KUTIPAN TEKS ::
┄┄┄┄┄┄┄┄┄┄

Menurut Yosefus, kaum Saduki menolak konsep takdir, kekekalan jiwa, dan ganjaran kekal setelah kematian, serta mereka menerima adanya kehendak bebas.[4] Ia juga mencatat bahwa kaum Farisi memberi aturan-aturan tertentu kepada orang banyak yang tidak dicatat oleh Musa, dan orang-orang Saduki menolaknya.[3] Dengan demikian, kaum Saduki hanya mengakui kewibawaan lima kitab Taurat Musa dan menolak tradisi-tradisi lisan yang merupakan tafsiran terhadap Taurat Musa, dan banyak umum diterima oleh rakyat banyak.[4] Selain itu, kaum Saduki menolak konsep kebangkitan orang mati, dan adanya malaikat dan roh. [4] Ditambah lagi, mereka juga curiga terhadap kepercayaan populer masyarakat Yahudi tentang Mesias yang datang dari Allah untuk membebaskan tanah Yahudi dari penjajahan.[5]

Ritual Keagamaan

Karena penekanan yang amat kuat terhadap kitab Taurat Musa, kaum Saduki amatlah memandang penting penyembahan Allah melalui kultus Bait Suci di Yerusalem.[1] Kaum Saduki cenderung percaya bahwa selama mezbah-mezbah masih mengepulkan asap di Bait Suci, dan bila kultus-kultus masih dijalankan dengan setia, maka tuntutan-tuntutan agama akan dipenuhi, dan Tuhan ada beserta mereka.[5] Karena itulah, setelah Bait Suci dihancurkan pada tahun 70 M, otomatis kelompok Saduki menghilang karena tidak ada ritual yang dapat dijalankan lagi.[5]

Referensi

  1. ^ a b c d e (Inggris)Bart D. Ehrman. 2004. The New Testament: A Historical Introduction to the Early Christian Writings. New York, Oxford: Oxford University Press. P. 39.

┄┄┄┄┄┄┄┄┄┄

POTONGAN DATA ::
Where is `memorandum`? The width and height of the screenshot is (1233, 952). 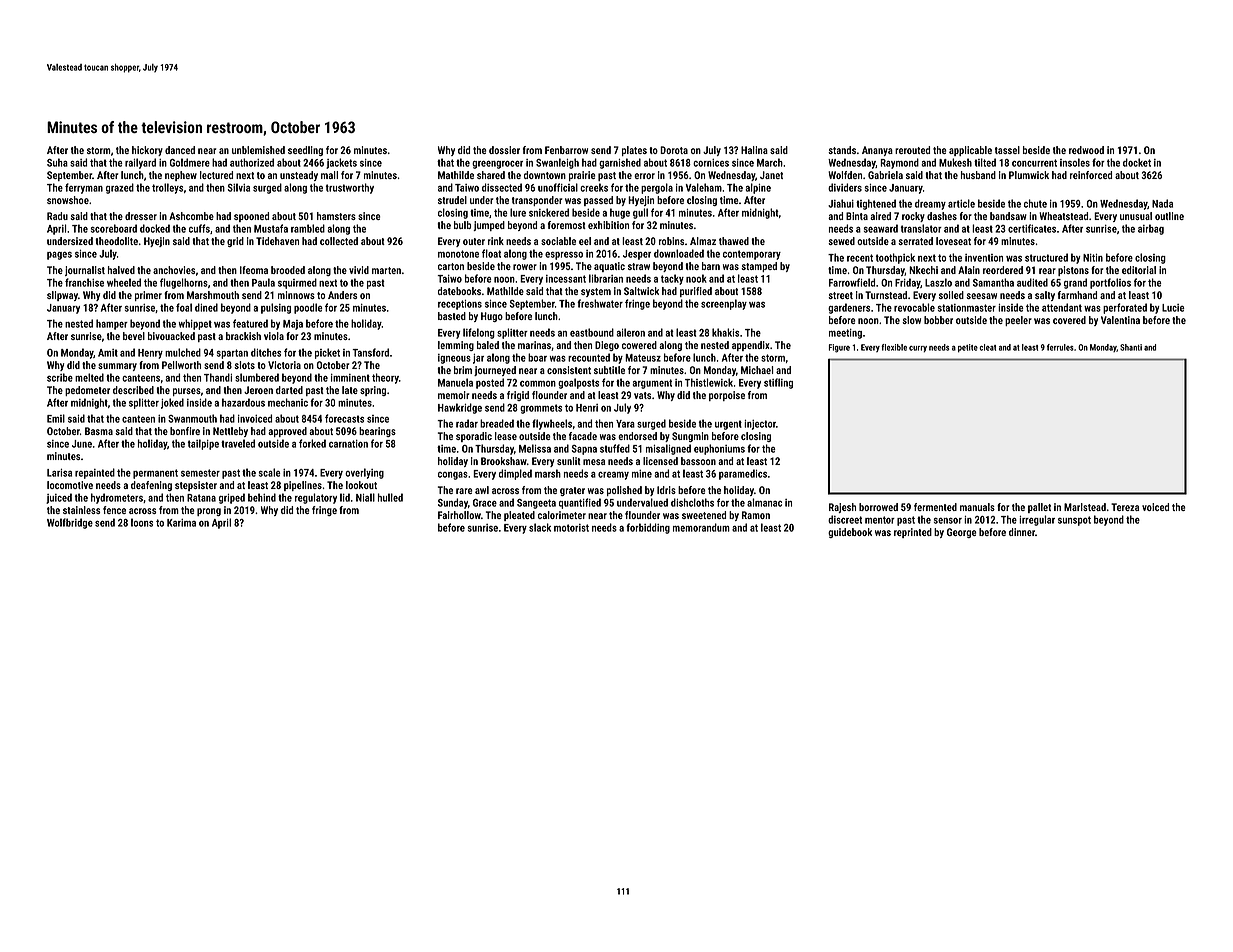 memorandum is located at coordinates (701, 527).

┄┄┄┄┄┄┄┄┄┄

TUGAS ::
Tulis semua hal yang ditolak kaum Saduki menurut teks tentang kaum Saduki.

TUGAS SELESAI ::
- Konsep takdir
- Kekekalan jiwa
- Ganjaran kekal setelah kematian
- Aturan-aturan dari kaum Farisi yang tidak dicatat oleh Musa
- Tradisi-tradisi lisan yang merupakan tafsiran terhadap Taurat Musa
- Konsep kebangkitan orang mati
- Adanya malaikat dan roh